MEDIABBC.co.id, PALEMBANG, —
Di tengah hiruk pikuk modernisasi dan keberagaman budaya di Sumatera Selatan, Ikatan Keluarga Besar Banyuwangi (IKAWANGI) Sumsel menegaskan eksistensinya melalui perayaan Hari Ulang Tahun ke-5 dengan menggelar pagelaran seni budaya khas Banyuwangi di jantung Palembang, tepatnya di Jakabaring OPI Convention Hall, Kabupaten Banyuasin, Minggu (21/09/2025).
Acara yang meriah ini menghadirkan 108 penari yang datang dari berbagai daerah, termasuk Banyuwangi dan Sumatera Selatan sendiri. Nuansa kultural yang kuat langsung terasa sejak awal acara, memperlihatkan harmonisasi budaya lokal Sumsel dengan akar tradisi masyarakat Banyuwangi yang merantau.

Ketua IKAWANGI Sumsel, H. Suroso, S.E., dalam sambutannya menyampaikan bahwa peringatan HUT ke-5 ini bukan sekadar seremonial, melainkan bentuk kerinduan kolektif warga Banyuwangi yang kini menetap di perantauan.
“Ini adalah cara kami mengobati rindu terhadap kampung halaman. Lewat seni dan budaya, kami ingin menyatukan kembali saudara-saudara Banyuwangi di perantauan,” ujar Suroso kepada awak media.
Ia menegaskan, IKAWANGI bukanlah organisasi politik atau organisasi bisnis. “Kami hanya fokus pada kegiatan sosial dan pelestarian budaya,” tambahnya.
Pagelaran budaya tersebut juga dihadiri oleh tokoh-tokoh penting, di antaranya Basyarudin Ahmad, Asisten II Bidang Ekonomi, Keuangan, dan Pembangunan Pemprov Sumsel, yang hadir mewakili Gubernur Sumsel H. Herman Deru. Hadir pula Dr. Hj.
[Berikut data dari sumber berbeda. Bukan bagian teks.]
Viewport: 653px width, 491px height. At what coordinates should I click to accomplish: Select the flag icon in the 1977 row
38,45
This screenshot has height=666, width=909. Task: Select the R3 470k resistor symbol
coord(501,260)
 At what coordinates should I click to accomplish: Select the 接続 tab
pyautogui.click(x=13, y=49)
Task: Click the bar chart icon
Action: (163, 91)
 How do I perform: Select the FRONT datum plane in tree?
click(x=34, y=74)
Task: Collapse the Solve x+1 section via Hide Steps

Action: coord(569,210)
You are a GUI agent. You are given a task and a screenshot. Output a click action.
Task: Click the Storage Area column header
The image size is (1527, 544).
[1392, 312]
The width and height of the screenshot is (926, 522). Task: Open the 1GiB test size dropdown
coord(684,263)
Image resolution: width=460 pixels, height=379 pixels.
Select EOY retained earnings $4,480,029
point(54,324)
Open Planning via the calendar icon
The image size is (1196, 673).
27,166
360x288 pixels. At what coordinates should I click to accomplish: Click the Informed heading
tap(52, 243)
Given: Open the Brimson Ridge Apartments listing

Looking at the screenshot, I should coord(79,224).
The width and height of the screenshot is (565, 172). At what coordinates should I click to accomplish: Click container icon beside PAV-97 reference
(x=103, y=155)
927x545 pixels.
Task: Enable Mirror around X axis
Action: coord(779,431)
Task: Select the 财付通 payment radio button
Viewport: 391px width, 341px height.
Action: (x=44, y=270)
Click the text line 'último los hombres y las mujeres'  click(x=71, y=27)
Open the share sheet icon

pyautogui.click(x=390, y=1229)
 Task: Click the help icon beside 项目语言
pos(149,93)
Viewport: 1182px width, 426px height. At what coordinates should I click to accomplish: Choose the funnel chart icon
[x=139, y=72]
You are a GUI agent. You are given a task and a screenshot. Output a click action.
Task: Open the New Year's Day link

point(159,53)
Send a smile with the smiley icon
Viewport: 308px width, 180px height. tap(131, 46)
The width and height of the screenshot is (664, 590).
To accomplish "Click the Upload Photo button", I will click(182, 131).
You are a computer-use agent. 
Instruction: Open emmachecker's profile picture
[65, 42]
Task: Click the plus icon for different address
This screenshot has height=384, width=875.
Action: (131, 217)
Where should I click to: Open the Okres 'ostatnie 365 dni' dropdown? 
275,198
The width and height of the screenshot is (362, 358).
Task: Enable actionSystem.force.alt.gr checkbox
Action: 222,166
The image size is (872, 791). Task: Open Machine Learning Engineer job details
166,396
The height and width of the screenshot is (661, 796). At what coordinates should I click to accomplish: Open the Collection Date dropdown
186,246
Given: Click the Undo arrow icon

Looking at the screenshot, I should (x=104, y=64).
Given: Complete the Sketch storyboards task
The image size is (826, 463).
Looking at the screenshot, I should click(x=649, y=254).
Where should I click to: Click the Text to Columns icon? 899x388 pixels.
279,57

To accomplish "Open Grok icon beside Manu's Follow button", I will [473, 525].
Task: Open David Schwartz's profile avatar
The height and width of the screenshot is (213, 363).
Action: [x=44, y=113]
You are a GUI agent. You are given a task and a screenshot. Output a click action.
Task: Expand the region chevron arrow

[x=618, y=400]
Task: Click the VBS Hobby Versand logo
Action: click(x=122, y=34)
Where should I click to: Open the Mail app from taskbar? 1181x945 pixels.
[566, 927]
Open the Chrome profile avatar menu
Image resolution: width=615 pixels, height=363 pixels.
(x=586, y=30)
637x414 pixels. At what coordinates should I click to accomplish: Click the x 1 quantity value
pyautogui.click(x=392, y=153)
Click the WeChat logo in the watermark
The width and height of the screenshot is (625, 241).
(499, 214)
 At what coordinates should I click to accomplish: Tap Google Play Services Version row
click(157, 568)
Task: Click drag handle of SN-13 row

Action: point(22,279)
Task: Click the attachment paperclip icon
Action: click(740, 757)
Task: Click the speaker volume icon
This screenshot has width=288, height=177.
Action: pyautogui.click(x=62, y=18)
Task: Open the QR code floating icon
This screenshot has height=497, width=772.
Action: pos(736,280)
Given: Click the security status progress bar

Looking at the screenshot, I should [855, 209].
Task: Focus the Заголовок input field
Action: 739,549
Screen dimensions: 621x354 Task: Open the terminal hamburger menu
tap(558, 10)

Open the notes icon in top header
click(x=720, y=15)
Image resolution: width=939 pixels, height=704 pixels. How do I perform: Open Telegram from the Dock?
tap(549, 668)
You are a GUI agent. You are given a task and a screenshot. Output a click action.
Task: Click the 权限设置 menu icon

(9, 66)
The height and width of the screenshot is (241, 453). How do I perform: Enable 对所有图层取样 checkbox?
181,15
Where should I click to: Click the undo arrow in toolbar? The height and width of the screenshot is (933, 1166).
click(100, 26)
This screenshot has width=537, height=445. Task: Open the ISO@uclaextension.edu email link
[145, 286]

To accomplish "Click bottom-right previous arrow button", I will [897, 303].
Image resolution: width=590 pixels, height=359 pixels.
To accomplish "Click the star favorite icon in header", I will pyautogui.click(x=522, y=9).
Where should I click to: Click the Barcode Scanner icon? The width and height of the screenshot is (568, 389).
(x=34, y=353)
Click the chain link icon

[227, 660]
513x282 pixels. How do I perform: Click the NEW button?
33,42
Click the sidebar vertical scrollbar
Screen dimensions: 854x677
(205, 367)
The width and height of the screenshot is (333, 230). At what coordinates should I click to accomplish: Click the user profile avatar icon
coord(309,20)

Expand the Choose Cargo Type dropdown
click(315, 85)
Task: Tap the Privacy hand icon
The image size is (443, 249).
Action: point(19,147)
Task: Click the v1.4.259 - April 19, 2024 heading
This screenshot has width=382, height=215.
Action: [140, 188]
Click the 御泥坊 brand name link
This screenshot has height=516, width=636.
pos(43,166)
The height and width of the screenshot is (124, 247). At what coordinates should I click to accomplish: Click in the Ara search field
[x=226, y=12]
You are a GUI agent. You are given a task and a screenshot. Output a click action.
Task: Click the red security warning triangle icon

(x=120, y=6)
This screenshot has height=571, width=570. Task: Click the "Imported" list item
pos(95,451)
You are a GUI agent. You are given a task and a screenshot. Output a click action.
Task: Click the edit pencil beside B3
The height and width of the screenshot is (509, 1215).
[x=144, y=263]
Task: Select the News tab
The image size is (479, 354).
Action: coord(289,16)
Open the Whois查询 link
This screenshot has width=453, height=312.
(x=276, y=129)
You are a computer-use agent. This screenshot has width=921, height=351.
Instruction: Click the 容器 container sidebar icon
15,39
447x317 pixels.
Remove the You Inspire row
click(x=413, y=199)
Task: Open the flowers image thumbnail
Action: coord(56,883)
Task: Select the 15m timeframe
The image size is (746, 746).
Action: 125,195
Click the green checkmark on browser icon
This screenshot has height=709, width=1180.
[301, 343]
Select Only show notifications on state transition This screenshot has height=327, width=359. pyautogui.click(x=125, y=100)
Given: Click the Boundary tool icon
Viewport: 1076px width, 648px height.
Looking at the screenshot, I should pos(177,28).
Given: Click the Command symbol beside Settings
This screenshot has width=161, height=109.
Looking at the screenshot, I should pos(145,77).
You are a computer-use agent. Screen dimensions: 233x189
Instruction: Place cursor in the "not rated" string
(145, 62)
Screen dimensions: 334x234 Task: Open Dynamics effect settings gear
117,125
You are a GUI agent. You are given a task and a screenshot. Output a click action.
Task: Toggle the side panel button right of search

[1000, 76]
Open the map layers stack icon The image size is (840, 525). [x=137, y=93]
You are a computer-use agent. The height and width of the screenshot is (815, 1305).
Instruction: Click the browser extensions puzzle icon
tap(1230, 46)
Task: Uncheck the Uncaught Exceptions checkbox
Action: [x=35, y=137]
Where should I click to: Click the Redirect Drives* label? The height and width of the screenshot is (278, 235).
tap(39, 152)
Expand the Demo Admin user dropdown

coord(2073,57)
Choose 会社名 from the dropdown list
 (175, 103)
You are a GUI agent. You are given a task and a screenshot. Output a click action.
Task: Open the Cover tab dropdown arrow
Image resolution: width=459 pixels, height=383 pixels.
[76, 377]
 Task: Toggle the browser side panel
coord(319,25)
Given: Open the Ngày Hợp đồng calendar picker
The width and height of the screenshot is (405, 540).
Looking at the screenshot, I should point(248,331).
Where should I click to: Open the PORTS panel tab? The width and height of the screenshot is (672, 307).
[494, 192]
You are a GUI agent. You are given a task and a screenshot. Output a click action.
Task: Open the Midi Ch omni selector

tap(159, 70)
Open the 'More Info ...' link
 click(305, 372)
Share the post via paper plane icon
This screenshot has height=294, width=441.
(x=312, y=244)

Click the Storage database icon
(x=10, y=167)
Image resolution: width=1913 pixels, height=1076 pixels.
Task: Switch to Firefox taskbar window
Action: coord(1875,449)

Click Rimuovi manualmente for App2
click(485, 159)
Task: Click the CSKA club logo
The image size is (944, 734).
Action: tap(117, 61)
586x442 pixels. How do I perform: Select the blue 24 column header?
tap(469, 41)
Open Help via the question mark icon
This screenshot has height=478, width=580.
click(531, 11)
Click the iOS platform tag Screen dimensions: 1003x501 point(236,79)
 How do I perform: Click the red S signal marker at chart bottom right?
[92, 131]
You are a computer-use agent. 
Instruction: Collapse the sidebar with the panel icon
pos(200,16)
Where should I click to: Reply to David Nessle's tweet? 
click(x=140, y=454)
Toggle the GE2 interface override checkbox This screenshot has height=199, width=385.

RA Anita Noeringhati, mantan Ketua DPRD Provinsi Sumsel sekaligus Pembina IKAWANGI Sumsel, serta sejumlah pengurus dan anggota IKAWANGI dari berbagai daerah seperti Bandung, Jakarta, Jambi, Lampung, hingga Riau.
Dalam sambutannya, para tokoh menyampaikan apresiasi atas kontribusi IKAWANGI dalam memperkaya khazanah budaya di Sumsel serta memperkuat ikatan sosial lintas daerah.
Suroso juga menekankan pentingnya berbaur dengan budaya lokal tanpa melupakan akar tradisi. Ia menyebut bahwa anggota IKAWANGI telah menyebar di tujuh kabupaten di Sumsel, menjalin hubungan erat dengan masyarakat setempat.
“Sumatera Selatan adalah tumpah darah kami, tapi kampung halaman kami tetap Banyuwangi. Dengan semboyan ‘Riko dulur isun, isun dulur riko – kita saudara selamanya’, kami akan terus menjaga persaudaraan dan silaturahmi,” tegasnya.
Senada dengan itu, Edwin selaku Penasehat IKAWANGI Sumsel menambahkan bahwa kekuatan utama komunitas ini terletak pada soliditas dan komitmen dalam menjaga nilai-nilai persaudaraan.
“Selama kita saling mengingat asal-usul dan budaya kita, maka IKAWANGI akan tetap menjadi rumah bagi siapa saja yang merindukan Banyuwangi,” tutupnya.(H Rizal).